Skiasharp: [BUG] SKSurface.ReadPixels is super slow

Created on 3 Jul 2020 · 25Comments · Source: mono/SkiaSharp

Description

I'm using SkiaSharp with a OpenGL backend and I'm drawing on a SkSurface wich is super fast, took around 0.25ms.
To get the rendered pixel data I'm using SkSurface.ReadPixels to copy the data to a buffer. But this calls are super slow ~30ms.
Is there any chance to speed it up? Or getting a direct pointer to the pixeldata?

Code
var _info = new SKImageInfo(1920, 1080, SKColorType.Bgra8888);
var _glContext = GlContext.Create();
var _glContext.MakeCurrent();
var _glInterface = GRGlInterface.Create();
var _context = GRContext.CreateGl(_glInterface);
var _buffer = Marshal.AllocHGlobal(_info.BytesSize);
_surface = SKSurface.Create(_context, true, _info);

// doing the actual drawing like _surface.Canvas.Draw...

_surface.ReadPixels(_info, _buffer, _info.RowBytes, 0, 0));

Basic Information

Version with issue: 2.80.0-preview.24
IDE: Rider 2020.1
Platform Target Frameworks: .Net Core 3.1
- macOS 10.15.5 (currently only tested here)

Source

joa77

👍1

All 25 comments

I'm not an offical Skia developer, but here's my take on it.

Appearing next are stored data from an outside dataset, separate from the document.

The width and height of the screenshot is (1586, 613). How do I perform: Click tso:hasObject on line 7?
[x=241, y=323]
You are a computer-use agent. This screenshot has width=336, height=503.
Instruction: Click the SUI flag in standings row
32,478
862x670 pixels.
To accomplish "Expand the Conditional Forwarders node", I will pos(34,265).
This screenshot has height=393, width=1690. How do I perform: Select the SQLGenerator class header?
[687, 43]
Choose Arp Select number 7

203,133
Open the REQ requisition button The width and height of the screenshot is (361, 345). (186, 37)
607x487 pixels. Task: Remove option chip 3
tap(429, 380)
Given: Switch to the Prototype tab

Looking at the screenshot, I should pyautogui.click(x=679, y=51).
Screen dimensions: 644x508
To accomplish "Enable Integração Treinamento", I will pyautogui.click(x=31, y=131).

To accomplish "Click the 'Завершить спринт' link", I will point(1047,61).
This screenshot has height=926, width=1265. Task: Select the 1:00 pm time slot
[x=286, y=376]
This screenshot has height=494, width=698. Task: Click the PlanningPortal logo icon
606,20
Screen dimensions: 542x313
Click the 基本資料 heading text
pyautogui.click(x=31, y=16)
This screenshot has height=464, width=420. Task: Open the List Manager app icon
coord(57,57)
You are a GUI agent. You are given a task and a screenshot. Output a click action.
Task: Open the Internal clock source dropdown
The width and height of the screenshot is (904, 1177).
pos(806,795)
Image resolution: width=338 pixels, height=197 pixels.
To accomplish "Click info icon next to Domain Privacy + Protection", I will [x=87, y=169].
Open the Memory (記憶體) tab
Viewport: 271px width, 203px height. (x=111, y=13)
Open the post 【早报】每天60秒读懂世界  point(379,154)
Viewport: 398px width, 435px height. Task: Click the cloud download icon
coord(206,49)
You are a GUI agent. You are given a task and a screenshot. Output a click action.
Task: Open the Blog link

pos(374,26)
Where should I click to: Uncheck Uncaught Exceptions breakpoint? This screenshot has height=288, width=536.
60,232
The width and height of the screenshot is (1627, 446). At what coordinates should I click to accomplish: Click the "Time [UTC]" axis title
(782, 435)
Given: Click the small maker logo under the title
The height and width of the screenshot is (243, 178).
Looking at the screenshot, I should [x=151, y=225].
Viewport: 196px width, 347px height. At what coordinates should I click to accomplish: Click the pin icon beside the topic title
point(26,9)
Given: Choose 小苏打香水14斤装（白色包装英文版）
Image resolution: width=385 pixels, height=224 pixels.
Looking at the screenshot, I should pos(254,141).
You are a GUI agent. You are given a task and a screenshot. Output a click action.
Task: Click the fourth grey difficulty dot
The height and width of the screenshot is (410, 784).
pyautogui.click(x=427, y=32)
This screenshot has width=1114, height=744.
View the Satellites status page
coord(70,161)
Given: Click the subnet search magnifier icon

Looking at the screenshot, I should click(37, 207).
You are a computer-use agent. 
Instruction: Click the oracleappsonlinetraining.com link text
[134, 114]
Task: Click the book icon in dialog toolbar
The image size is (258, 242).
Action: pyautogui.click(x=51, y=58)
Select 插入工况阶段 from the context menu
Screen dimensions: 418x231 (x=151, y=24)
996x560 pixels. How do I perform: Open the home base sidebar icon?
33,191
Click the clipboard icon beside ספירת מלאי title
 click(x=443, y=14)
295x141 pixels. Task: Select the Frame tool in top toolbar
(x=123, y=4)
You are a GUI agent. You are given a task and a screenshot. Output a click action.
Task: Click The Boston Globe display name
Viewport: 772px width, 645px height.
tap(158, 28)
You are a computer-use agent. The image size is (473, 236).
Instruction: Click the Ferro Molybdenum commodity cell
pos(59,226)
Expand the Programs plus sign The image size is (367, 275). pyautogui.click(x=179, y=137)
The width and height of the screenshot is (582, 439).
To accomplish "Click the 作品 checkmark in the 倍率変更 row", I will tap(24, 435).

you are drawing using a GPU backend. That allows for very fasting rendering.
however, when you read the pixels back to the CPU, all pixels must be transferred over the PCI bus from GPU memory to host CPU memory. This is called "readback", and is always slow. Furthermore, it stops both the GPU and CPU.
for high performance readback, async DMA must be used, so that neither GPU nor CPU are blocked while the pixels are being transferred. This is still slow, but at least none of the machinery will stall, so you can overlap rendering and readback. But I don't think SkiaSharp supports such an interface (that being said, Skia does have a protected asyncReadPixels and a public GrSurfaceContext::asyncRescaleAndReadPixels; the latter could be exposed by the SkiaSharp 2.0 with some work)

Ziriax on 3 Jul 2020

I understand that the transfer is the problem, but I don't understand why.
When I calculate the amount auf data that should be transferred between GPU to RAM it's about 500 MB/s which for my knowledge is much less the actual speed capabilities of modern RAM or PCI busses.

joa77 on 4 Jul 2020

Do you have a project that you can share? I am interested in profiling this on my system.

Ziriax on 4 Jul 2020

I created a minimal console application example. To make it work include the files from https://github.com/mono/SkiaSharp/tree/master/tests/Tests/GlContexts to the project.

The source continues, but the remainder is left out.